The Knoxville mayor made the rounds in Memphis, meeting with key supporters, addressing the East Memphis Rotary Club, and stopping by the Church Health Center, among other stops. That he still has some miles to go in his quest to get recognition was indicated when he knocked on one door in Bartlett and was greeted by a woman who said, "Who are you? A state senator?" (Her question may have been prompted by the fact that her neighbor across the street is Jim Coley, a GOP state House member.
Haslam, whose family owns the Pilot Oil empire and who is the fund-raising leader among all candidates (with some $3.5 million in receipts thus far), dismissed a recent straw poll among Republicans in Wilson County that showed Chattanooga congressman Zach Wamp well ahead and Haslam a weak third.
"If you look at straw polls historically," Haslam said, "they haven't been of much significance in determining elections." He noted that eventual U.S. Senate winner Bob Corker did dismally in the same poll before the 2006 election, "finishing behind somebody who wasn't even in the race." The bottom line: "We're personally not worrying about straw polls now."
(Of straw votes in general, Democrat Jim Kyle, the Shelby County Democrats' favorite son among gubernatorial candidates, chose to put it this way while appearing at a picnic in Memphis last weekend: "The Wilson County poll was won by Democrats. Only 141 people voted. The week before, in a comparably sized county, Rutherford County, 320 people voted in the Democratic straw poll." )
On the issue of gun legislation, Haslam, a professed "strong" supporter of the Second Amendment, defended his support of a recent local-option proposal in Knoxville assessing a modest fine on violators of injunctions which the city council has continued against carrying guns in restaurants and on parkgrounds.
• On the third ballot Monday, former assistant city treasurer and longtime Democratic activist Regina Morrison-Newman was elected by the County Commission as interim Shelby County trustee to succeed the late Paul Mattila.
Morrison-Newman, who also served as assistant commissioner of revenue for former governor Ned McWherter, won out over two rivals, fellow Democrat Robert Grandberry and longtime deputy trustee Debra Gates, who had Republican support.

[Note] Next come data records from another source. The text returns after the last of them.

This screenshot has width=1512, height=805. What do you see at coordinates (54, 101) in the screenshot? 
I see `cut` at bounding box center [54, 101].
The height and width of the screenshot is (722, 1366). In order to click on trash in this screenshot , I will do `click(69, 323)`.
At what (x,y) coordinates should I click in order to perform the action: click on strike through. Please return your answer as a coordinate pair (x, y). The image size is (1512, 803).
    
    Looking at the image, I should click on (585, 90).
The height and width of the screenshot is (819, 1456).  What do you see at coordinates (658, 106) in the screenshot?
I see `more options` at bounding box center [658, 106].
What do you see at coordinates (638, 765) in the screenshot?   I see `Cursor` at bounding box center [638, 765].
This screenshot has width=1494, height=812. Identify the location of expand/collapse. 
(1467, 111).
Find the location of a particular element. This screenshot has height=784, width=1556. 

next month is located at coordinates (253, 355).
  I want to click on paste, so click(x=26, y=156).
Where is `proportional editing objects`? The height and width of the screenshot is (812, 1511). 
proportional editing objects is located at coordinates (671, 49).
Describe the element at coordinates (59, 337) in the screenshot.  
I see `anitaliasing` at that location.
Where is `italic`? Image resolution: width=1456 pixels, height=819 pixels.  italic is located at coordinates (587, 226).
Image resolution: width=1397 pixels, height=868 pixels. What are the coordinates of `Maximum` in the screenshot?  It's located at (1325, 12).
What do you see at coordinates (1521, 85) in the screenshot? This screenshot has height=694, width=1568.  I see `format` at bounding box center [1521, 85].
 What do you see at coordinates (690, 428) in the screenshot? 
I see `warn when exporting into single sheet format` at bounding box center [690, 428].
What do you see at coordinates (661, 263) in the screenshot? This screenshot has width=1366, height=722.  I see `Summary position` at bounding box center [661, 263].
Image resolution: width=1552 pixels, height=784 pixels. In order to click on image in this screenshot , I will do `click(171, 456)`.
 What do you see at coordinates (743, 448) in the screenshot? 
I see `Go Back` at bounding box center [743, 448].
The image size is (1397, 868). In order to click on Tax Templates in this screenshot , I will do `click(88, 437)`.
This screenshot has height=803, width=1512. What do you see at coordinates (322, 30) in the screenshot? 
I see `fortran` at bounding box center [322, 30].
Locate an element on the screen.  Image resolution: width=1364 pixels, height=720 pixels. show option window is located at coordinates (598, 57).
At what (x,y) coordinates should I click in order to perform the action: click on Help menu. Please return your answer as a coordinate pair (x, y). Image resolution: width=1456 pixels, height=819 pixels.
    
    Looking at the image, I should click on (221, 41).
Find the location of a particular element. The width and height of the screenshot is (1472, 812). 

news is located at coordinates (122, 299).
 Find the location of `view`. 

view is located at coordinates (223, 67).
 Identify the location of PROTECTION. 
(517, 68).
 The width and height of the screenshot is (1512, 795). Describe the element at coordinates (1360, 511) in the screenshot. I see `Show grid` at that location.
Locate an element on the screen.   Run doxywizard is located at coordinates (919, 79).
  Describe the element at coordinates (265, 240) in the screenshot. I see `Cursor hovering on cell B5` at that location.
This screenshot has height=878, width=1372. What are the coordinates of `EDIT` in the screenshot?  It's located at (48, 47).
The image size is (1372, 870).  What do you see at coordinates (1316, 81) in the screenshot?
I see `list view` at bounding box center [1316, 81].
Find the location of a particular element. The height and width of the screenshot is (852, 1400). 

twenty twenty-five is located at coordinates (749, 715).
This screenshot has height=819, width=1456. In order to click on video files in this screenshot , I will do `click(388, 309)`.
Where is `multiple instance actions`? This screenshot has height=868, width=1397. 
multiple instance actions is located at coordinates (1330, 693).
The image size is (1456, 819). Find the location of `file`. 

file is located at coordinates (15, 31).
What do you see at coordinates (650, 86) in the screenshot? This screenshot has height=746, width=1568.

Given the Democrats' current 8-5 majority on the commission, it was a reasonable certainty that one of the two leading Democrats would win, and when Mike Ritz, one of the most dyed-in-the-wool Republicans on the commission, cast his vote for Morrison-Newman on the first ballot, it was a fairly good indicator that Monday was her day.
"The Democrats were going to name the winner anyhow," said Ritz the realist. "So I figured I might as well help pick the one that I thought would do the best job."
Gates was eliminated on the second ballot, as Morrison-Newman continued to gain, and she finished the third and final ballot with a convincing 10-3 margin over Grandberry.
Morrison-Newman owed her victory not only to a convincing personal resume but to a long history of involvement in others' political campaigns. She put herself on the line in 2006 for a General Sessions courtship and narrowly missed election.